Tempête politique : le groupe Shas attaque le chef de la police au sujet du renforcement de l'application des lois contre les étudiants en Torah
[65388] Tempête politique : le groupe Shas attaque le chef de la police au sujet du renforcement de l'application des lois contre les étudiants en Torah
Le groupe Shas critique vivement la décision du chef de la police de durcir les sanctions envers les étudiants en yeshiva, affirmant qu'il s'agit d'une persécution politique influencée par la conseillère juridique du gouvernement.

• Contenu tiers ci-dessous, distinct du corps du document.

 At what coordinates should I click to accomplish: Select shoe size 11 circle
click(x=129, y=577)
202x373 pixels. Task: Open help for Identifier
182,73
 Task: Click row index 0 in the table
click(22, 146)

Tensions autour des directives du chef de la police pour une application accrue des lois parmi les étudiants en Torah
Au cours de la journée (18 mai 2026), il a été rapporté sur les chaînes Telegram YINONEWS - Yinon Magal et החדשות החמות une vive réaction de la part du groupe Shas à la décision du chef de la police de durcir les sanctions envers les étudiants en Torah.
Le groupe Shas a attaqué la police, arguant qu'alors qu'il y a une augmentation de la criminalité et des actes de violence, la police choisit de détourner des ressources pour persécuter les étudiants en yeshiva. Dans un communiqué publié, tel que rapporté sur YINONEWS, il est affirmé qu'il s'agit d'une « honte et d'un déshonneur que cela se produise dans l'État des Juifs ».

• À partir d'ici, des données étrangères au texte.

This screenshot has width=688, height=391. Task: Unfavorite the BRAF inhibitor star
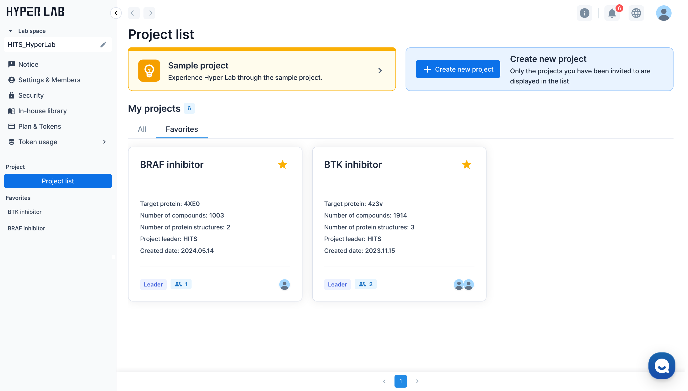click(282, 164)
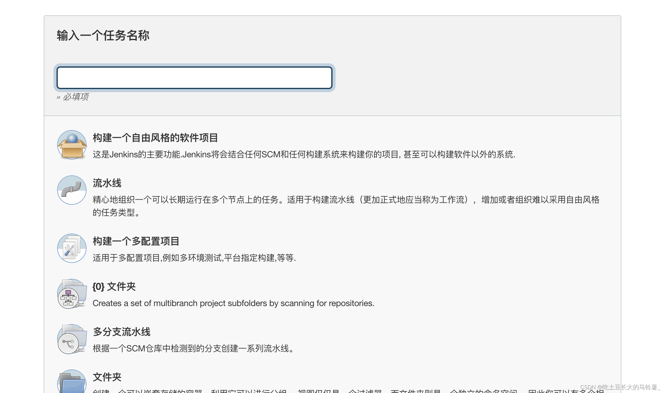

Selon le Shas, cette démarche n'est pas professionnelle mais constitue une capitulation face à la pression politique. Selon le groupe : « Monsieur le chef de la police, ne tombez pas dans le piège politique tendu par la conseillère juridique et son équipe, dont l'unique objectif est de faire tomber le gouvernement ». Le groupe a appelé le chef de la police à éviter les actions d'application directe envers les étudiants en yeshiva et a qualifié ces opérations de persécution contre les « derniers des délinquants ».
Ces rapports reflètent la ligne associée à Yinon Magal, qui exprime une position critique envers les systèmes d'application de la loi et la conseillère juridique du gouvernement en particulier, tout en soulignant l'attente du Shas vis-à-vis du chef de la police de concentrer les ressources sur la sécurité nationale et non sur des luttes politiques contre le secteur ultra-orthodoxe.